“Doc Millikin raises up and points out the window with his flute at the banana-steamer loading with fruit.
“‘Yank,’ says he, ’there’s a steamer that’s going to sail in the morning. If I was you, I’d sail on it. The Confederate Government’s done all it can for you. There wasn’t a gun fired. The negotiations were carried on secretly between the two nations by the purser of that steamer. I got him to do it because I didn’t want to appear in it. Twelve thousand dollars was paid to the officials in bribes to let you go.’
“‘Man!’ says I, sitting down hard—’twelve thousand—how will I ever—who could have—where did the money come from?’
“‘Yazoo City,’ says Doc Millikin: ’I’ve got a little saved up there. Two barrels full. It looks good to these Colombians. ’Twas Confederate money, every dollar of it. Now do you see why you’d better leave before they try to pass some of it on an expert?’
“‘I do,’ says I.
“‘Now let’s hear you give the password,’ says Doc Millikin.
“‘Hurrah for Jeff Davis!’ says I.
“‘Correct,’ says Doc. ’And let me tell you something: The next tune I learn on my flute is going to be “Yankee Doodle.” I reckon there’s some Yanks that are not so pizen.
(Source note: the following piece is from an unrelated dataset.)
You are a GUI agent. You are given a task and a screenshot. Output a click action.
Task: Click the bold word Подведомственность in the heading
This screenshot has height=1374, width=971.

Or, if you was me, would you try “The Red, White, and Blue"?’”
XXII
THE LONESOME ROAD
Brown as a coffee-berry, rugged, pistoled, spurred, wary, indefeasible, I saw my old friend, Deputy-Marshal Buck Caperton, stumble, with jingling rowels, into a chair in the marshal’s outer office.
And because the court-house was almost deserted at that hour, and because Buck would sometimes relate to me things that were out of print, I followed him in and tricked him into talk through knowledge of a weakness he had. For, cigarettes rolled with sweet corn husk were as honey to Buck’s palate; and though he could finger the trigger of a forty-five with skill and suddenness, he never could learn to roll a cigarette.
It was through no fault of mine (for I rolled the cigarettes tight and smooth), but the upshot of some whim of his own, that instead of to an Odyssey of the chaparral, I listened to—a dissertation upon matrimony! This from Buck Caperton! But I maintain that the cigarettes were impeccable, and crave absolution for myself.
“We just brought in Jim and Bud Granberry,” said Buck. “Train robbing, you know. Held up the Aransas Pass last month. We caught ’em in the Twenty-Mile pear flat, south of the Nueces.”
“Have much trouble corralling them?” I asked, for here was the meat that my hunger for epics craved.
“Some,” said Buck; and then, during a little pause, his thoughts stampeded off the trail. “It’s kind of queer about women,” he went on, “and the place they’re supposed to occupy in botany. If I was asked to classify them I’d say they was a human loco weed. Ever see a bronc that had been chewing loco? Ride him up to a puddle of water two feet wide, and he’ll give a snort and fall back on you. It looks as big as the Mississippi River to him. Next trip he’d walk into a canon a thousand feet deep thinking it was a prairie-dog hole. Same way with a married man.